- SEU OBJETIVO
Retome o texto de leitura sobre inspirações artísticas e continue-o a partir da última frase apresentada.

- TEXTO DE LEITURA
────

04. Quais são suas inspirações artísticas? É nítido que Pscircodelia não se atém apenas ao universo das HQs…
Putz, acho que eu acabei falando um pouco de algumas influências nas outras respostas,
né?
Bem, não é só das HQs, mas tem muito delas. Eu comecei como todo moleque da minha
idade, com quadrinhos de super heróis e era fanático pelo Homem-Aranha. Mas depois que
conheci os quadrinhos europeus, Moebius, Liberatore, Uderzo, Bilal, tantos outros, essa
influência começou a mudar. Um grande impacto na minha vida, e que estimulou esse
conceito multimídia, foi assistir ainda adolescente o filme “Heavy Metal: Universo e
Fantasia”, um desenho animado para adultos e com muito Rock. Por isso, acabei
trabalhando com animação também.

────

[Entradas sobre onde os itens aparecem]
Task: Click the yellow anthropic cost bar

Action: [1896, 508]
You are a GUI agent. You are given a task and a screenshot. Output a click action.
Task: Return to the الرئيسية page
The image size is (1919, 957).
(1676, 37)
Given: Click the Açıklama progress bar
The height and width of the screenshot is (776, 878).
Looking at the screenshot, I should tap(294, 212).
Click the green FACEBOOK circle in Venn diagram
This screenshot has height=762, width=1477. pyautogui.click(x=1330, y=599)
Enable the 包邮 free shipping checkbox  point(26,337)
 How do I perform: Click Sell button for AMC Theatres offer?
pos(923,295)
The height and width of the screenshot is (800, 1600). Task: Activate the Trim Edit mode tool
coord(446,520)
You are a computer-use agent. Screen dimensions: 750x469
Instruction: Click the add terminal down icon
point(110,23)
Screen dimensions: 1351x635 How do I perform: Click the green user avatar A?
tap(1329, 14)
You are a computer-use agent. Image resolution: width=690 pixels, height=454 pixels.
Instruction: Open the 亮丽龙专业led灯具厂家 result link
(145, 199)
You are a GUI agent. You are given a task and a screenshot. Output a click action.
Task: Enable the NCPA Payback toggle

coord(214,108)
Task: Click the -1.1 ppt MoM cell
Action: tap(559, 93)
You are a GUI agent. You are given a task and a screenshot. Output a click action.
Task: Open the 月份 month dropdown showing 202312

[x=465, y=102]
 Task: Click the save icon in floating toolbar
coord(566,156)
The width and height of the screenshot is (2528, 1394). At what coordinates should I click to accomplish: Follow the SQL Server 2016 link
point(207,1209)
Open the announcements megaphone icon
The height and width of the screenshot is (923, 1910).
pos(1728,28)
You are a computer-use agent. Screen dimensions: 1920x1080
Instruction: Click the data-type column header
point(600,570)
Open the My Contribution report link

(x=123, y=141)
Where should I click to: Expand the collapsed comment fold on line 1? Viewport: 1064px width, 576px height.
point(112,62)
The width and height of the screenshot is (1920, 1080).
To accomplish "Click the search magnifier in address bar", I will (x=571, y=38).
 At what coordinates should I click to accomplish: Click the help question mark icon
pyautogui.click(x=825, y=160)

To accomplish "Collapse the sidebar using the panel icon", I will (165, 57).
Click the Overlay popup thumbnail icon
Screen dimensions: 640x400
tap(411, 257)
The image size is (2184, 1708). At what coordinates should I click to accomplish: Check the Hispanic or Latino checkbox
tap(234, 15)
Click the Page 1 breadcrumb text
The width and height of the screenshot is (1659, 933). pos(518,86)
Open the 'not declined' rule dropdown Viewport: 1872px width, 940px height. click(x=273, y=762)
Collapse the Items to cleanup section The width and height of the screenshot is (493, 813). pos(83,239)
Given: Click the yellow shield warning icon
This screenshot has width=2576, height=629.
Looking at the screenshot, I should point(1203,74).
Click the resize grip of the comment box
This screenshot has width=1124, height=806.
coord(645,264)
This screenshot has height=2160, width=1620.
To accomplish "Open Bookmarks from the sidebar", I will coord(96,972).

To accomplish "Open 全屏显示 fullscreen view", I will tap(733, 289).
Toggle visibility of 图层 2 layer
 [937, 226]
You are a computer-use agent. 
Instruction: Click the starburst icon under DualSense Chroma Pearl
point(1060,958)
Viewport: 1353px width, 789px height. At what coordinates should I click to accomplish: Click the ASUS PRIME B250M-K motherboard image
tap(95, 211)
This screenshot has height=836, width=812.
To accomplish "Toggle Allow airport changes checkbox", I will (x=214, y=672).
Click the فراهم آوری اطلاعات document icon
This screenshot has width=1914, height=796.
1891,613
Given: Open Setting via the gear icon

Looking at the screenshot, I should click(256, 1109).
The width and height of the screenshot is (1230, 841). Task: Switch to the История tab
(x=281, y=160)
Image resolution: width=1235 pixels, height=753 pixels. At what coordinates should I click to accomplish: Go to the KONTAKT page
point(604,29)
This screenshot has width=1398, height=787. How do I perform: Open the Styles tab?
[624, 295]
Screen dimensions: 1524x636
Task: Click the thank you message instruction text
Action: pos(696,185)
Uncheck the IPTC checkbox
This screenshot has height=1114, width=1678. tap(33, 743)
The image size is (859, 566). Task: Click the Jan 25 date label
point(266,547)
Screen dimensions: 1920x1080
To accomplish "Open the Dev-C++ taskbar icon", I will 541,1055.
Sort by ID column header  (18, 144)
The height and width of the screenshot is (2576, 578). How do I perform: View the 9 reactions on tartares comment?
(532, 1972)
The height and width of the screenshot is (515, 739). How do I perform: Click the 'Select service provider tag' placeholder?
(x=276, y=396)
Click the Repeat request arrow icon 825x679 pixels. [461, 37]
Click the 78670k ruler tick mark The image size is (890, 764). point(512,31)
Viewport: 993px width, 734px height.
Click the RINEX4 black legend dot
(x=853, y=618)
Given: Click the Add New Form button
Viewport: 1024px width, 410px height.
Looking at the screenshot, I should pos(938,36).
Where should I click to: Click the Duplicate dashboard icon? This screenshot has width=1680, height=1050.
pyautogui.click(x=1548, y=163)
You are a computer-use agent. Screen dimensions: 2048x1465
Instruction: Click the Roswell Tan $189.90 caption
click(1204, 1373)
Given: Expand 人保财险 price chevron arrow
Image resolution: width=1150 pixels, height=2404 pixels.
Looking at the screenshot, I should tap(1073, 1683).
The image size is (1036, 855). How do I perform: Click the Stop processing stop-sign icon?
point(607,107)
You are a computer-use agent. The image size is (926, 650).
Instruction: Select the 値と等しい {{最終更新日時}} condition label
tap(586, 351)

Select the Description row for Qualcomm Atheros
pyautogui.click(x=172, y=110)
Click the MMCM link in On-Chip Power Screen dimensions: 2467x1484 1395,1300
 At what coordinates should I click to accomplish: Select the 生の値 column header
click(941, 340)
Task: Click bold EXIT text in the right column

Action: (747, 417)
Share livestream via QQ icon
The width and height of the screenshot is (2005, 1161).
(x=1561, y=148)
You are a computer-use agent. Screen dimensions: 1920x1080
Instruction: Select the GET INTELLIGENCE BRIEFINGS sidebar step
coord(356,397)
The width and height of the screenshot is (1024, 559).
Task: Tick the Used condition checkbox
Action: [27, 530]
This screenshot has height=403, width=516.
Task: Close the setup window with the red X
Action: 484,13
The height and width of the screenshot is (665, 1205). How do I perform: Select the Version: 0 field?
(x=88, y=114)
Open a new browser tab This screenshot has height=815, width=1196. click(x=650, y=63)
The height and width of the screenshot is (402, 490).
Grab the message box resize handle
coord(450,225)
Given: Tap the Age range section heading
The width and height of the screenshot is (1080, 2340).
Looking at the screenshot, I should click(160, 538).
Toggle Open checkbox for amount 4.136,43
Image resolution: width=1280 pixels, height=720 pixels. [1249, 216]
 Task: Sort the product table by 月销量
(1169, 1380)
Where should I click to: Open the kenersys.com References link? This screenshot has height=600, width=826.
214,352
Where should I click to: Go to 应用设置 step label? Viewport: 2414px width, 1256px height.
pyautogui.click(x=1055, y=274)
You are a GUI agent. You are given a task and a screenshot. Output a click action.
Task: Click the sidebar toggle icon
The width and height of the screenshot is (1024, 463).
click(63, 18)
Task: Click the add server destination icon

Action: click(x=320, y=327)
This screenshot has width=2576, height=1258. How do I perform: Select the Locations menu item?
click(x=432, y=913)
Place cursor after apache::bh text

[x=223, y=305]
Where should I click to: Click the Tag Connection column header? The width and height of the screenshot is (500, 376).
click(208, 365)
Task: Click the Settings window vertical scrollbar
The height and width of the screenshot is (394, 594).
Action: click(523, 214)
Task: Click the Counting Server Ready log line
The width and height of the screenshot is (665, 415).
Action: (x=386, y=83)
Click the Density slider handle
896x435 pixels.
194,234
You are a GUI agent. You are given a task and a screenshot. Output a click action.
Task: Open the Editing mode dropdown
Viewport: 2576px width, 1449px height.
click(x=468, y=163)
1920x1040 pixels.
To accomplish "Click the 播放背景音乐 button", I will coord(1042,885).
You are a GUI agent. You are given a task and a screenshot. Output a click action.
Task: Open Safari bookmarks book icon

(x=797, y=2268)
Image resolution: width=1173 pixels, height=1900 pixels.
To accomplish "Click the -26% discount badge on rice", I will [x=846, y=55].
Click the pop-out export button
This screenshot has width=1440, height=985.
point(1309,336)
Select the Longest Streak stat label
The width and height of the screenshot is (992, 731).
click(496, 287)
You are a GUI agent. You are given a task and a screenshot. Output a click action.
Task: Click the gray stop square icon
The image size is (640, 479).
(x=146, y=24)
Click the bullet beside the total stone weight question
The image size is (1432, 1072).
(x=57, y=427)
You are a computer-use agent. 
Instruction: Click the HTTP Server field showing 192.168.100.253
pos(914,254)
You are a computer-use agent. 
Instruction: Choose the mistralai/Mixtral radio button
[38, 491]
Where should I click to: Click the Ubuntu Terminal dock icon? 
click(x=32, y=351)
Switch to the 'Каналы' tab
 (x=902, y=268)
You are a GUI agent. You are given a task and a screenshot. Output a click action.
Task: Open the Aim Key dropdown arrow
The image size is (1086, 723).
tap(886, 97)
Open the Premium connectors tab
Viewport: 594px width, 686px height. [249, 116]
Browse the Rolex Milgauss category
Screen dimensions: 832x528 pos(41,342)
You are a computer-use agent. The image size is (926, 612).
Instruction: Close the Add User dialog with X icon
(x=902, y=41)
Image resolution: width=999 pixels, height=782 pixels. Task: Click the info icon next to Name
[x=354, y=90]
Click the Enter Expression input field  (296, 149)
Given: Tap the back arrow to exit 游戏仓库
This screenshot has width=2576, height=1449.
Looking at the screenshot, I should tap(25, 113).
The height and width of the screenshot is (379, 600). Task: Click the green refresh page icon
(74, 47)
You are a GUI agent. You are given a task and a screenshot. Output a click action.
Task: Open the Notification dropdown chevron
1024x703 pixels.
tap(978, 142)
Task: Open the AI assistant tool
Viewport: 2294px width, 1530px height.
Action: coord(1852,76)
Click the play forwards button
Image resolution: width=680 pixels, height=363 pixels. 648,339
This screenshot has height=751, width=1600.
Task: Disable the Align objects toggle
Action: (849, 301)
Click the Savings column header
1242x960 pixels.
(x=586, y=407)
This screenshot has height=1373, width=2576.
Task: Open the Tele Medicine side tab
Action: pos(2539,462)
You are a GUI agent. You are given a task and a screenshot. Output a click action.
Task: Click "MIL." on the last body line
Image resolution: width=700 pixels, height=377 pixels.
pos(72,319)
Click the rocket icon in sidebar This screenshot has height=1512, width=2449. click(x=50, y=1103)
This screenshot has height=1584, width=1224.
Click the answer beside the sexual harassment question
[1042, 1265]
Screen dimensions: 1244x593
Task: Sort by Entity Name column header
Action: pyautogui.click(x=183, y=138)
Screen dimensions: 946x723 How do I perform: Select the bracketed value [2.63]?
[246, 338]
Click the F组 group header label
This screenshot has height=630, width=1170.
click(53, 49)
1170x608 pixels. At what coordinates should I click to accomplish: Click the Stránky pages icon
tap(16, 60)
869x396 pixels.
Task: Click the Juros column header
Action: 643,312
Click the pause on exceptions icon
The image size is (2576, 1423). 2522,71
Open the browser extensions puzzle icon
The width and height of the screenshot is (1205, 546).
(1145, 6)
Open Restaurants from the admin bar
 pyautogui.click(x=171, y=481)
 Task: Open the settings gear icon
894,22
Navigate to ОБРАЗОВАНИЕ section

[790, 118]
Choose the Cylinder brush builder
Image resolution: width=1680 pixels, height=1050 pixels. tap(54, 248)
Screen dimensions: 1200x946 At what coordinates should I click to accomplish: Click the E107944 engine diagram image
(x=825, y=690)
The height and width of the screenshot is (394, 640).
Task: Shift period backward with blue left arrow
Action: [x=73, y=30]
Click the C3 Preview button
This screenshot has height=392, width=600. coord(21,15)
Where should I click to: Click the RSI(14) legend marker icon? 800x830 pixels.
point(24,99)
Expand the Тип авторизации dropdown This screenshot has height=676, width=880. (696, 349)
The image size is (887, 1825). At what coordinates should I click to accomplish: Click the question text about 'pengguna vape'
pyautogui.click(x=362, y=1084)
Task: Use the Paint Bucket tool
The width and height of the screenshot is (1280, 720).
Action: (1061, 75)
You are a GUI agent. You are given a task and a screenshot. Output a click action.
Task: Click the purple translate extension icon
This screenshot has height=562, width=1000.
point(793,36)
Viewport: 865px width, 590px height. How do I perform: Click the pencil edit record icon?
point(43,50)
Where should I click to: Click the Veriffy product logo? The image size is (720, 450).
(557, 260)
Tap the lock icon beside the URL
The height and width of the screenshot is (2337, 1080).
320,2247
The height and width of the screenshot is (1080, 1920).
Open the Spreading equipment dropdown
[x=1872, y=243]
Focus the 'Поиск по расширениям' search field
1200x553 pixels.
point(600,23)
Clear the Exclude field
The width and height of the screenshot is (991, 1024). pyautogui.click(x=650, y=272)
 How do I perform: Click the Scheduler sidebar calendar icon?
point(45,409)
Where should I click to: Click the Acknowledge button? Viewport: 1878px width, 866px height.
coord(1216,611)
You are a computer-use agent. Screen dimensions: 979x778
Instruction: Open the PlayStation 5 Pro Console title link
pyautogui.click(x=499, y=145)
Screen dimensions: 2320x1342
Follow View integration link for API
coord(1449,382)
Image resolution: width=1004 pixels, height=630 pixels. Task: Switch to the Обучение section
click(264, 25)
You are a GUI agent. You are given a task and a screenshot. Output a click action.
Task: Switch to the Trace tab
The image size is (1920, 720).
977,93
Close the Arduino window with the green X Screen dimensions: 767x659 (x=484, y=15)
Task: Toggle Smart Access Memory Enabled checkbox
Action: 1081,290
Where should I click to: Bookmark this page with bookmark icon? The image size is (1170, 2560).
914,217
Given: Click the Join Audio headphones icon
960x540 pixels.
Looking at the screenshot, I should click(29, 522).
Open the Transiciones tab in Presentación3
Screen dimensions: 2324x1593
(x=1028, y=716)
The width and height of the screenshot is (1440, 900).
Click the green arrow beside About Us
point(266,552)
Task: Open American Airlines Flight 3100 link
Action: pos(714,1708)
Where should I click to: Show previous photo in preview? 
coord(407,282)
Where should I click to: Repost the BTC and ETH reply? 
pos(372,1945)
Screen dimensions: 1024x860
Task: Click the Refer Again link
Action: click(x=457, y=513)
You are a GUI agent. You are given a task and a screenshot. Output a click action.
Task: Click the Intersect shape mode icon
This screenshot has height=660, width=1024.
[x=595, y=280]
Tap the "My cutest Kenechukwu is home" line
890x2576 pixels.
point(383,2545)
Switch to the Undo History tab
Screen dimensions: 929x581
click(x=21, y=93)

────

- RESPOSTA
Ao mesmo tempo, a minha ligação com a música Brasileira, com a MPB, sempre foi muito
forte. Enquanto eu me vejo como desenhista quase “desde bebê”, a música veio pelo fato
da minha mãe ser pianista e veio mais forte a partir da minha pré-adolescência. Mas, invés
de seguir o piano, eu logo preferi tocar violão e guitarra pra me acompanhar cantando. Era
mais prático. E eu cresci ouvindo groove, muito Tim Maia, Cassiano, Earth Wind & Fire,
James Brown e tudo mais. As minhas composições são uma salada disso tudo. Mas já
compus um pouco de tudo. Parei de contar quantas eu já fiz quando eu já tinha composto
umas 300 canções. Compor é tão vital como fazer HQs para mim. Aliás, tudo é composição,
no terreno artístico.
Falando em arte, como arte educador, a influência das Artes Visuais foram permeiam tudo
isso. E tudo que eu disse, sobre a influência do Circo, da Commedia Dell’Arte, do cinema.
Aliás, meus quadrinhos são audiovisuais pelo meu fascínio pelo cinema. A minha música
funciona como trilha sonora dos meus quadrinhos. E os meus quadrinhos são como um
“storyboard” para um filme. Mas também podem ser para uma peça ou para as
performances que o Maraska e sua trupe já fizeram por aí.
05. Pra terminar, o que você diria para um jovem que está em seus primeiros traços e sonha
um dia se tornar um quadrinista reconhecido?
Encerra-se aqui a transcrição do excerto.